Stephen Hawking, profesor matematika di Universitas Cambridge, dan James Hartle, mengajukan sebuah teori yang menyatakan bahwa alam semesta tidak memiliki batas baik dalam ruang maupun waktu, yaitu, alam semesta tidak memiliki awal maupun akhir. Dalam bukunya A Brief History of Time, Hawking kemudian bertanya apakah ada tempat bagi pencipta dalam skema ini.[7]

Ada beberapa masalah dengan teori Hawking. Solusi Hawking menggunakan waktu imajiner, yang digunakan untuk menetapkan alam semesta imajiner. Teori ini tetap sangat spekulatif dengan sedikit peluang untuk diverifikasi secara eksperimental.

Penyetelan Halus Alam Semesta

Alam semesta dengan semua hukumnya tampak seimbang dan disetel dengan baik untuk menghasilkan kehidupan manusia.[8] Para fisikawan menyebut penemuan ini sebagai prinsip antropik. Banyak fitur dasar alam semesta, pada dasarnya, ditentukan oleh nilai-nilai yang ditetapkan pada konstanta fundamental dan kondisi awal di awal alam semesta.

____________

■ **Tugas 1**
Ringkas paragraf dalam kutipan tentang alam semesta yang diawali "Ada beberapa masalah dengan teori Hawking" menjadi satu kalimat tanpa menghilangkan fakta pokoknya.
■ **Tugas 2**
Teruskan kutipan tentang penyetelan halus alam semesta di atas, dimulai sesudah kalimat terakhirnya.
Catatan sesudah ini tidak berperan sama sekali di sini.

■ **Data Catatan**
____________

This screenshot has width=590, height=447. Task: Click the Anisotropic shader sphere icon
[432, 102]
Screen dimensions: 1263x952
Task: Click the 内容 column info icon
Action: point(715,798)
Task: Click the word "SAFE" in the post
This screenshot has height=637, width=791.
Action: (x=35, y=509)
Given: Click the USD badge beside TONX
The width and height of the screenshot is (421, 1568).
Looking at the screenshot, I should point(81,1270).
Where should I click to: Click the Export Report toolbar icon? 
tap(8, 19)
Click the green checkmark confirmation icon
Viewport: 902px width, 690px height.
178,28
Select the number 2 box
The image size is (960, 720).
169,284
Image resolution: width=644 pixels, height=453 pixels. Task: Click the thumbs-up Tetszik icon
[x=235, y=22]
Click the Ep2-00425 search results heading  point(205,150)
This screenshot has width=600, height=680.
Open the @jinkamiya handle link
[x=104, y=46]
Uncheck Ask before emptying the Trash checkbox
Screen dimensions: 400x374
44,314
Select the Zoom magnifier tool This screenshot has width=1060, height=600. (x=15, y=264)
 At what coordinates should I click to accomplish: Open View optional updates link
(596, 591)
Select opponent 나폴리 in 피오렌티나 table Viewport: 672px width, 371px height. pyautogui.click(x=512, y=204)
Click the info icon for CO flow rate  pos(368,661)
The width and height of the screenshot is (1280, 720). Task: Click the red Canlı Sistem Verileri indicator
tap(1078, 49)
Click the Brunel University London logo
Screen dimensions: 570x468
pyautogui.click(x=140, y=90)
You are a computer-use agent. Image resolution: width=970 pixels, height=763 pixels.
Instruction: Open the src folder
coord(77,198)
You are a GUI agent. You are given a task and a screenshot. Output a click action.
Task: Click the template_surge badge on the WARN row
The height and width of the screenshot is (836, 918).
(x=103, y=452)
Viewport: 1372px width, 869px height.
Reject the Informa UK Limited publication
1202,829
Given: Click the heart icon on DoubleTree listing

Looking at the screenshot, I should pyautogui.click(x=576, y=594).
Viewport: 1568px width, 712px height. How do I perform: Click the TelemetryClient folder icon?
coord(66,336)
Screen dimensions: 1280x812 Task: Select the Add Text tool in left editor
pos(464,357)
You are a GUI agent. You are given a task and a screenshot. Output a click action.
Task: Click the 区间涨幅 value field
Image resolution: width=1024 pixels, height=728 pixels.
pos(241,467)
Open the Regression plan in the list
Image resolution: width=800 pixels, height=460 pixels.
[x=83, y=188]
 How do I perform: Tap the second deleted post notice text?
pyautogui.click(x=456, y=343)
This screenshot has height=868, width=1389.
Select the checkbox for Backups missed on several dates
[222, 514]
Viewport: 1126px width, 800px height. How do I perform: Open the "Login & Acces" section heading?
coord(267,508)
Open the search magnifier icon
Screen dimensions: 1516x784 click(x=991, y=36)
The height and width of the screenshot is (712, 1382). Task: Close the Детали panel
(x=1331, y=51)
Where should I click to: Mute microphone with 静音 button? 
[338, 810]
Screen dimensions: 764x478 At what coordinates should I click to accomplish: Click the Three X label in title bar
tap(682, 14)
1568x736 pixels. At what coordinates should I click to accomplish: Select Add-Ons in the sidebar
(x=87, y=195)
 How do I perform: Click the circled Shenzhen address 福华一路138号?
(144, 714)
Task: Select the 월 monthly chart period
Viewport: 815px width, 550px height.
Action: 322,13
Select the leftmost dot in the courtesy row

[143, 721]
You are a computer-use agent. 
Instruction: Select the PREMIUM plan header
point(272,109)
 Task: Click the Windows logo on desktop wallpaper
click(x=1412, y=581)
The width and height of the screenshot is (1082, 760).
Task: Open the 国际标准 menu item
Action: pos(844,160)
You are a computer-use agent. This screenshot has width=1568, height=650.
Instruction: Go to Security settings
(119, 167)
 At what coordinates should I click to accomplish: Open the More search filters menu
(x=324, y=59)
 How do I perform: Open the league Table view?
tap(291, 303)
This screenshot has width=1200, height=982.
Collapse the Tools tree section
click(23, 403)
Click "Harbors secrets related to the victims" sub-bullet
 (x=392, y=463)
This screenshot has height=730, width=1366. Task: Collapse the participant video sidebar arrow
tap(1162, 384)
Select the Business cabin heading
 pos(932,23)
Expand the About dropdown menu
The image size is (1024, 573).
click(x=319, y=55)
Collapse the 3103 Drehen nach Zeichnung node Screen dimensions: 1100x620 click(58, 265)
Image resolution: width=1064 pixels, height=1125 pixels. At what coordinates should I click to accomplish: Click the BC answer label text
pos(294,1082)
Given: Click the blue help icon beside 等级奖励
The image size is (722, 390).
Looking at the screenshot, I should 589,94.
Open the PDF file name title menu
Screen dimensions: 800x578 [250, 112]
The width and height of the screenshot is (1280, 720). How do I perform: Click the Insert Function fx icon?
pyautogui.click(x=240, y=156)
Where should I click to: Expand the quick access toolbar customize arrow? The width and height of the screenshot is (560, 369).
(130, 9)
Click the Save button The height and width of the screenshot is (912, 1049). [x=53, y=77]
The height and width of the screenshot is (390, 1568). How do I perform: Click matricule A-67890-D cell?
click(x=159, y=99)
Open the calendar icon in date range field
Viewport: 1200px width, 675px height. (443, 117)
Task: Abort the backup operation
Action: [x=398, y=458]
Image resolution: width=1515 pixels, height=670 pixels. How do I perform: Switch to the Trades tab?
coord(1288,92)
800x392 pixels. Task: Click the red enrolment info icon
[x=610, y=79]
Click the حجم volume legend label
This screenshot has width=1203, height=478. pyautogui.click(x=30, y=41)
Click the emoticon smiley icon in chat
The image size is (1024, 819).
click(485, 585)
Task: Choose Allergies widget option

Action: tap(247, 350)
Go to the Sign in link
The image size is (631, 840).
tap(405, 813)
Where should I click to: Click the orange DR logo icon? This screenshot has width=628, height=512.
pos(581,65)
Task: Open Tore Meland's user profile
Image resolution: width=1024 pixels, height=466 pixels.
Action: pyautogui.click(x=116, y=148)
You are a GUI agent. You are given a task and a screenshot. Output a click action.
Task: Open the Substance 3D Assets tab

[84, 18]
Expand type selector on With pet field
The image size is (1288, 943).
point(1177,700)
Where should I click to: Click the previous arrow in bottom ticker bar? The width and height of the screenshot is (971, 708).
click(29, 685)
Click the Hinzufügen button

____________

■ **Jawaban 1**
Teori Hawking bermasalah karena solusinya memakai waktu imajiner untuk menetapkan alam semesta imajiner, dan teori itu masih sangat spekulatif dengan sedikit peluang diverifikasi lewat eksperimen.

■ **Jawaban 2**
Hawking menulis bahwa jika laju ekspansi satu detik setelah Big Bang lebih kecil bahkan satu bagian dalam seratus ribu triliun, alam semesta akan kembali runtuh sebelum mencapai ukurannya saat ini.[9] Jika laju ekspansi sedikit lebih tinggi, maka galaksi tidak akan pernah terbentuk. Astronom Martin Rees, dalam Just Six Numbers, berpendapat bahwa enam angka mendasari sifat fisik fundamental alam semesta, dan bahwa masing-masing adalah nilai pasti yang dibutuhkan agar kehidupan bisa ada. Jika salah satu dari keenamnya (misalnya konstanta gravitasi, atau gaya nuklir kuat) berbeda bahkan hingga tingkat yang paling kecil, tidak akan ada bintang, tidak ada unsur kompleks dan tidak ada kehidupan. Meskipun Rees menyangkal implikasi religius, dia tidak ragu untuk menyebut nilai-nilai yang melekat pada enam angka itu ‘takdir’.[10]

Dalam prinsip antropik, kaum teis melihat suatu rancangan yang bertujuan, hasil karya Tuhan. Kaum ateis memandangnya sebagai suatu kebetulan yang sangat beruntung di mana manusia hidup di alam semesta dengan parameter yang tepat untuk merenungkan misteri keberadaan mereka. Namun, peluang munculnya kehidupan di alam semesta sangat kecil, sangat luar biasa kecilnya sehingga kita memerlukan penjelasan rasional tentang bagaimana sesuatu yang tidak mungkin ini dapat terjadi.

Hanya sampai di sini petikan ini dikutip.